:: TASK MATERIAL

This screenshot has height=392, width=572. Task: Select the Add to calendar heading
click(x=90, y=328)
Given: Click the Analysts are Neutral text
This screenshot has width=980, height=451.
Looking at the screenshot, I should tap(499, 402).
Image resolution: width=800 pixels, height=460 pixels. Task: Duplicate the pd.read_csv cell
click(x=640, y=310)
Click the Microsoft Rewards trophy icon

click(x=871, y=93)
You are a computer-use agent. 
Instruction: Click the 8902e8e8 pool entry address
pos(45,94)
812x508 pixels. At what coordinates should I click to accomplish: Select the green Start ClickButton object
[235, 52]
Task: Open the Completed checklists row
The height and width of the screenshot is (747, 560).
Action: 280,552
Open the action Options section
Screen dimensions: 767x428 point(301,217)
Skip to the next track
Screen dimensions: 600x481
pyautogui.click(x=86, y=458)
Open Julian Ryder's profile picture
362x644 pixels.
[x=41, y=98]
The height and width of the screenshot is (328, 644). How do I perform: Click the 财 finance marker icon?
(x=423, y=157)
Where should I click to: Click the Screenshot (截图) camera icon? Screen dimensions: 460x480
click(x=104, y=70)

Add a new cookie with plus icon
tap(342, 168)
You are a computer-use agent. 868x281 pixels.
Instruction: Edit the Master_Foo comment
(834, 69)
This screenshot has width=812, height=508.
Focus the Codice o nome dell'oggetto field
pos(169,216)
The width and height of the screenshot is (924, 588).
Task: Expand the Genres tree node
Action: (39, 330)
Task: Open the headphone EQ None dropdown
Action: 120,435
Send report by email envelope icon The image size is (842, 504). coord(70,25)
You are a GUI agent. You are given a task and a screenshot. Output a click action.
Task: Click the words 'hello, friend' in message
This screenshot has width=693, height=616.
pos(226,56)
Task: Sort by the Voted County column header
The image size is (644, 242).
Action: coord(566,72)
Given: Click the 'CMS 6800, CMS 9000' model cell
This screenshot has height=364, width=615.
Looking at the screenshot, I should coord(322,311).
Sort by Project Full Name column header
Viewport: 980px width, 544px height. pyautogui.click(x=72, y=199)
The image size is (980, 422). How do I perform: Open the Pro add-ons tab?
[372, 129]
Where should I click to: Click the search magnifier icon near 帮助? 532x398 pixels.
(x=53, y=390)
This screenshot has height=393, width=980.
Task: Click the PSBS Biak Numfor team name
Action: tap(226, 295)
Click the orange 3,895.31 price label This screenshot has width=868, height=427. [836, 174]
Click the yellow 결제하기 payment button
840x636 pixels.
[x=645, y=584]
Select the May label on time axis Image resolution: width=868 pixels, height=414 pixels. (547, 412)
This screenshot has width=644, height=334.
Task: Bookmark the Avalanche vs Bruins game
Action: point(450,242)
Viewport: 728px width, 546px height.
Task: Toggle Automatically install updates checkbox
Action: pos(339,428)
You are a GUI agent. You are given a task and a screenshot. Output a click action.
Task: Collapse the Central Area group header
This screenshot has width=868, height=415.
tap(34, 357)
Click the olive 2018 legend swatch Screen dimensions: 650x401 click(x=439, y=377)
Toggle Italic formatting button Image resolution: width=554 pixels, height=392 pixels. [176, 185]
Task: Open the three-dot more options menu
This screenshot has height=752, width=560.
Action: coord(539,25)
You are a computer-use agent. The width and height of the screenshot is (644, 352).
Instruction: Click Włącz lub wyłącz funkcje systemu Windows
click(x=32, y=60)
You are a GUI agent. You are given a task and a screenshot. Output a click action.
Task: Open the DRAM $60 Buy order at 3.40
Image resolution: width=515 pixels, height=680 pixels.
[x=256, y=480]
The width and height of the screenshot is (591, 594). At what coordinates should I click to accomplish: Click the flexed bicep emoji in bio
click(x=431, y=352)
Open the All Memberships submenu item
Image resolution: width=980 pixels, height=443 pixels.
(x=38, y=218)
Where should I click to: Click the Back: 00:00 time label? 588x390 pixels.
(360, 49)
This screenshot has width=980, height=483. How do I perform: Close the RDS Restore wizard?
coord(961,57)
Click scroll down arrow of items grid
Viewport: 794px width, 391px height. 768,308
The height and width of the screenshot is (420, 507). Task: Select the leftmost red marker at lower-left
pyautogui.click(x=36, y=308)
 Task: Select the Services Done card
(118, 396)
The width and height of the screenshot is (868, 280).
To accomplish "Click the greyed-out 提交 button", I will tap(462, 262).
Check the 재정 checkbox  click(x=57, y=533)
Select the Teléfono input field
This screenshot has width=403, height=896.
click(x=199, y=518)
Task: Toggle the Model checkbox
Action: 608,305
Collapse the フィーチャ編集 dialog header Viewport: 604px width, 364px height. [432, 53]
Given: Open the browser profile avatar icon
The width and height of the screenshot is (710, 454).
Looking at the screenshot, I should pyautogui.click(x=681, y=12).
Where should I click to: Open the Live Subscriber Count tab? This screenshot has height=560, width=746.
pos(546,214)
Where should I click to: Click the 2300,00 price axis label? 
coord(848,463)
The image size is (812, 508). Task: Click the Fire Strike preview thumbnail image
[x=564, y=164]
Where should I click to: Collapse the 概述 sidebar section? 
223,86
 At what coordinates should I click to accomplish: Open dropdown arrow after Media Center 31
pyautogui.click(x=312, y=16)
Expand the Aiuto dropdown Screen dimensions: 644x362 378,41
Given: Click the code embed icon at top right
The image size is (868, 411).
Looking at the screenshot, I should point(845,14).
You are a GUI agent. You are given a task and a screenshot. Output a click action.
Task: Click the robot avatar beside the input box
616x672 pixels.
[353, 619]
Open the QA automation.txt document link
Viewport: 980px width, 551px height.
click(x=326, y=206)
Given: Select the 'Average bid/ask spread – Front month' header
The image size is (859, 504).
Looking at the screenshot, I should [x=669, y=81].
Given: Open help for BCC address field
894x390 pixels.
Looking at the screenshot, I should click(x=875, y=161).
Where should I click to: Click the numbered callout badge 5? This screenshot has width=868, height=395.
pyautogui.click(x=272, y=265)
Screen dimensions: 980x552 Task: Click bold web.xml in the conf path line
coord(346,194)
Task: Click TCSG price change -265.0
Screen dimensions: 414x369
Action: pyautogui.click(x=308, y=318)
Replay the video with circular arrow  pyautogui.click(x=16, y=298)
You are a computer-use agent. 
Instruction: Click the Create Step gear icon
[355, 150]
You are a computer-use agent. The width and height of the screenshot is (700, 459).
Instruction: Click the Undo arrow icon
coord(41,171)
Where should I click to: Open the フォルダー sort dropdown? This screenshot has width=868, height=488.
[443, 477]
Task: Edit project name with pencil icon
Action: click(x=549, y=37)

::::

- **PROBLEM REQUIREMENTS**
Print out the whole listing, with every line exactly as it appears.

- **ANSWER TO THIS EXERCISE**
This screenshot has height=392, width=572. Task: Select the Add to calendar heading
click(x=90, y=328)
Given: Click the Analysts are Neutral text
This screenshot has width=980, height=451.
Looking at the screenshot, I should tap(499, 402).
Image resolution: width=800 pixels, height=460 pixels. Task: Duplicate the pd.read_csv cell
click(x=640, y=310)
Click the Microsoft Rewards trophy icon

click(x=871, y=93)
You are a computer-use agent. 
Instruction: Click the 8902e8e8 pool entry address
pos(45,94)
812x508 pixels. At what coordinates should I click to accomplish: Select the green Start ClickButton object
[235, 52]
Task: Open the Completed checklists row
The height and width of the screenshot is (747, 560).
Action: 280,552
Open the action Options section
Screen dimensions: 767x428 point(301,217)
Skip to the next track
Screen dimensions: 600x481
pyautogui.click(x=86, y=458)
Open Julian Ryder's profile picture
362x644 pixels.
[x=41, y=98]
The height and width of the screenshot is (328, 644). How do I perform: Click the 财 finance marker icon?
(x=423, y=157)
Where should I click to: Click the Screenshot (截图) camera icon? Screen dimensions: 460x480
click(x=104, y=70)

Add a new cookie with plus icon
tap(342, 168)
You are a computer-use agent. 868x281 pixels.
Instruction: Edit the Master_Foo comment
(834, 69)
This screenshot has width=812, height=508.
Focus the Codice o nome dell'oggetto field
pos(169,216)
The width and height of the screenshot is (924, 588).
Task: Expand the Genres tree node
Action: (39, 330)
Task: Open the headphone EQ None dropdown
Action: 120,435
Send report by email envelope icon The image size is (842, 504). coord(70,25)
You are a GUI agent. You are given a task and a screenshot. Output a click action.
Task: Click the words 'hello, friend' in message
This screenshot has width=693, height=616.
pos(226,56)
Task: Sort by the Voted County column header
The image size is (644, 242).
Action: coord(566,72)
Given: Click the 'CMS 6800, CMS 9000' model cell
This screenshot has height=364, width=615.
Looking at the screenshot, I should coord(322,311).
Sort by Project Full Name column header
Viewport: 980px width, 544px height. pyautogui.click(x=72, y=199)
The image size is (980, 422). How do I perform: Open the Pro add-ons tab?
[372, 129]
Where should I click to: Click the search magnifier icon near 帮助? 532x398 pixels.
(x=53, y=390)
This screenshot has height=393, width=980.
Task: Click the PSBS Biak Numfor team name
Action: tap(226, 295)
Click the orange 3,895.31 price label This screenshot has width=868, height=427. [836, 174]
Click the yellow 결제하기 payment button
840x636 pixels.
[x=645, y=584]
Select the May label on time axis Image resolution: width=868 pixels, height=414 pixels. (547, 412)
This screenshot has width=644, height=334.
Task: Bookmark the Avalanche vs Bruins game
Action: point(450,242)
Viewport: 728px width, 546px height.
Task: Toggle Automatically install updates checkbox
Action: pos(339,428)
You are a GUI agent. You are given a task and a screenshot. Output a click action.
Task: Collapse the Central Area group header
This screenshot has width=868, height=415.
tap(34, 357)
Click the olive 2018 legend swatch Screen dimensions: 650x401 click(x=439, y=377)
Toggle Italic formatting button Image resolution: width=554 pixels, height=392 pixels. [176, 185]
Task: Open the three-dot more options menu
This screenshot has height=752, width=560.
Action: coord(539,25)
You are a computer-use agent. The width and height of the screenshot is (644, 352).
Instruction: Click Włącz lub wyłącz funkcje systemu Windows
click(x=32, y=60)
You are a GUI agent. You are given a task and a screenshot. Output a click action.
Task: Open the DRAM $60 Buy order at 3.40
Image resolution: width=515 pixels, height=680 pixels.
[x=256, y=480]
The width and height of the screenshot is (591, 594). At what coordinates should I click to accomplish: Click the flexed bicep emoji in bio
click(x=431, y=352)
Open the All Memberships submenu item
Image resolution: width=980 pixels, height=443 pixels.
(x=38, y=218)
Where should I click to: Click the Back: 00:00 time label? 588x390 pixels.
(360, 49)
This screenshot has width=980, height=483. How do I perform: Close the RDS Restore wizard?
coord(961,57)
Click scroll down arrow of items grid
Viewport: 794px width, 391px height. 768,308
The height and width of the screenshot is (420, 507). Task: Select the leftmost red marker at lower-left
pyautogui.click(x=36, y=308)
 Task: Select the Services Done card
(118, 396)
The width and height of the screenshot is (868, 280).
To accomplish "Click the greyed-out 提交 button", I will tap(462, 262).
Check the 재정 checkbox  click(x=57, y=533)
Select the Teléfono input field
This screenshot has width=403, height=896.
click(x=199, y=518)
Task: Toggle the Model checkbox
Action: 608,305
Collapse the フィーチャ編集 dialog header Viewport: 604px width, 364px height. [432, 53]
Given: Open the browser profile avatar icon
The width and height of the screenshot is (710, 454).
Looking at the screenshot, I should pyautogui.click(x=681, y=12).
Where should I click to: Open the Live Subscriber Count tab? This screenshot has height=560, width=746.
pos(546,214)
Where should I click to: Click the 2300,00 price axis label? 
coord(848,463)
The image size is (812, 508). Task: Click the Fire Strike preview thumbnail image
[x=564, y=164]
Where should I click to: Collapse the 概述 sidebar section? 
223,86
 At what coordinates should I click to accomplish: Open dropdown arrow after Media Center 31
pyautogui.click(x=312, y=16)
Expand the Aiuto dropdown Screen dimensions: 644x362 378,41
Given: Click the code embed icon at top right
The image size is (868, 411).
Looking at the screenshot, I should point(845,14).
You are a GUI agent. You are given a task and a screenshot. Output a click action.
Task: Click the robot avatar beside the input box
616x672 pixels.
[353, 619]
Open the QA automation.txt document link
Viewport: 980px width, 551px height.
click(x=326, y=206)
Given: Select the 'Average bid/ask spread – Front month' header
The image size is (859, 504).
Looking at the screenshot, I should [x=669, y=81].
Given: Open help for BCC address field
894x390 pixels.
Looking at the screenshot, I should click(x=875, y=161).
Where should I click to: Click the numbered callout badge 5? This screenshot has width=868, height=395.
pyautogui.click(x=272, y=265)
Screen dimensions: 980x552 Task: Click bold web.xml in the conf path line
coord(346,194)
Task: Click TCSG price change -265.0
Screen dimensions: 414x369
Action: pyautogui.click(x=308, y=318)
Replay the video with circular arrow  pyautogui.click(x=16, y=298)
You are a computer-use agent. 
Instruction: Click the Create Step gear icon
[355, 150]
You are a computer-use agent. The width and height of the screenshot is (700, 459).
Instruction: Click the Undo arrow icon
coord(41,171)
Where should I click to: Open the フォルダー sort dropdown? This screenshot has width=868, height=488.
[443, 477]
Task: Edit project name with pencil icon
Action: click(x=549, y=37)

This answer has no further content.